Google Cloud storage bucket is a fundamental resource in the Google cloud platform(GCP) used for storing and managing objects or files including photos, videos, documents, application files, and more. It can store small amounts of data in very large files. It is secure and you have access to decide who can see and manage your data. It is cost-effective and only charges you for the amount of storage you use.
Section 1: Creating Google Cloud Storage Bucket
1.1 Sign Up For a GCP Account
To create a Google Cloud storage bucket first you must have a GCP account. If you don’t already have one follow this Google Cloud free trial to create a free trial account after creating an account.
1.2 Creating a Google Storage Bucket
- Go to the Google Cloud side menu and select Cloud storage buckets.
- Now click on create option and fill the the details by choosing options that suits best to your requirments.
- Now in this popup box uncheck the box of public access prevention if you want to allow public access and make you data publicly accessible. If you do not wish to allow public access let the public access prevention checkbox enabled.Then click confirm and you will have your google cloud bucket created.
1.3 Uploading Files to Your Bucket
- To upload files to your newly created Cloud bucket, click on upload files and select files that you want to upload.
- As you can see in the Public access column our bucket is not Public right now, if you want to allow public access follow this step.
Section 2: Controlling Access to Your Bucket
2.1 Public Access Control
- Select your bucket
- Click on permissions
- As you can see by default Access control is Uniform and it is recommended to use Uniform access control rather than Fine grained
|
Access Control: Uniform |
Access Control: Fine grained |
|---|---|
|
Lower chances of Data exposure |
Higher chances of data exposure |
|
Adding permissions at bucket level ensures that two users in different objects cannot see each others files. |
You have to set permissions at object level also and if not done properly two users in different objects might be able to see each others files. |
2.2. Fine-Grained Access Control
In Google Cloud Storage, you can use both Identity and Access Management (IAM) permissions and Access Control Lists (ACLs) to control access to your buckets and objects. These mechanisms provide fine-grained control over who can access and perform actions on the resources in your bucket.

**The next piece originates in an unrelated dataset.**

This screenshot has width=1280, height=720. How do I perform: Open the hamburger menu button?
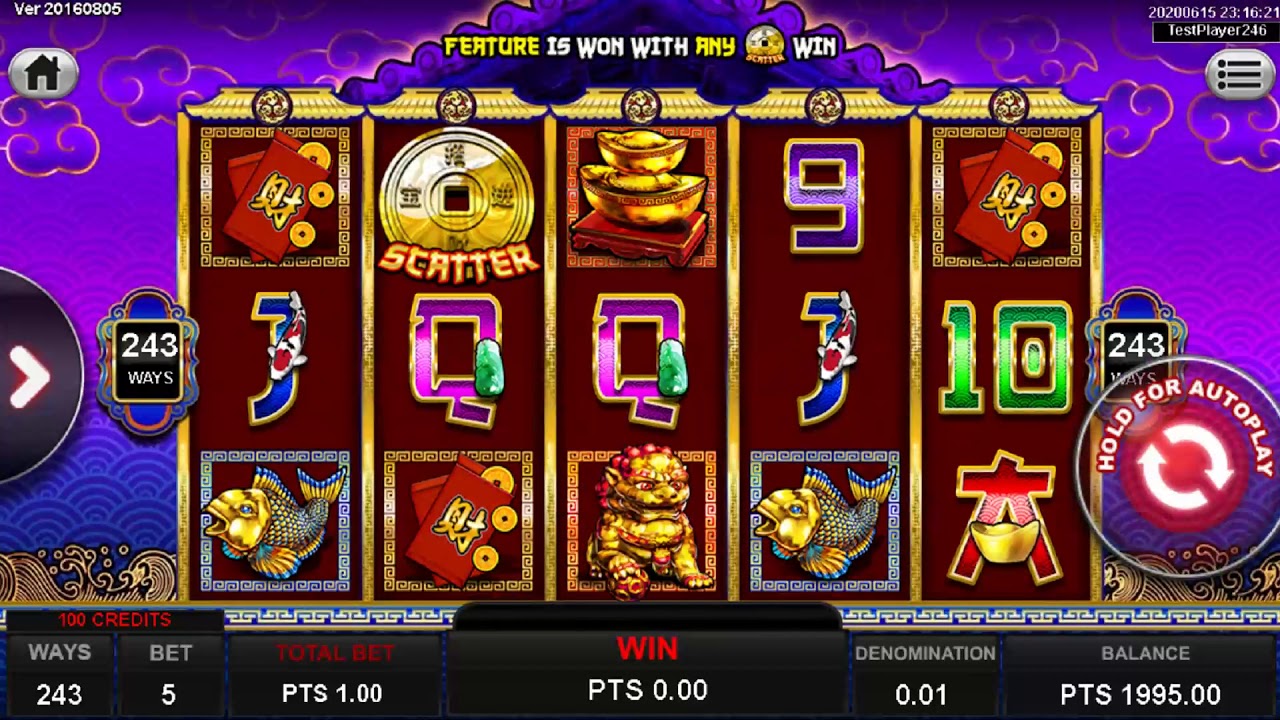point(1239,75)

Section 2: IAM Permissions and ACLs
3.1. IAM Permissions:
IAM permissions are more powerful and flexible for managing access control at a broader level, allowing you to assign roles to users, groups, or service accounts across the entire Google Cloud Platform. IAM roles are granted at the project or bucket level.
- IAM roles are assigned at bucket level and applied to all objects within the bucket.

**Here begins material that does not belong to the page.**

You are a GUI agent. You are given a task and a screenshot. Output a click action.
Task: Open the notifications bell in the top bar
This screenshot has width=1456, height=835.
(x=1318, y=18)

- Assign predefined roles with specific permissions to control access (e.g., read, write, delete) at the bucket level.
- IAM allows for more fine-grained access control compared to ACLs.
3.2. Access Control Lists (ACLs):
- ACLs are used to control access of individual buckets or objects and each bucket and object has its own ACL that can be managed independently.
- The ACL entry identifies the grant (e.g., `READER`, `WRITER`, `OWNER`) and a role or group to which the grant applies.
- You can specify support for bucket owners, project groups, specific Google accounts, Google groups, and more.
FAQs on Google Cloud Bucket
1. Who Can Access My Cloud Bucket?
It depends on what permissions you have given to users. You have full control to choose who can access you Cloud Bucket or who can’t.
2. Which Type Of Access Control Should I Choose Uniformed Or Fine Grained?
It is recommended to use Uniform access control because it has low chance of data exposure but if you want to use fine grained access control make sure to set permissions at object level properly.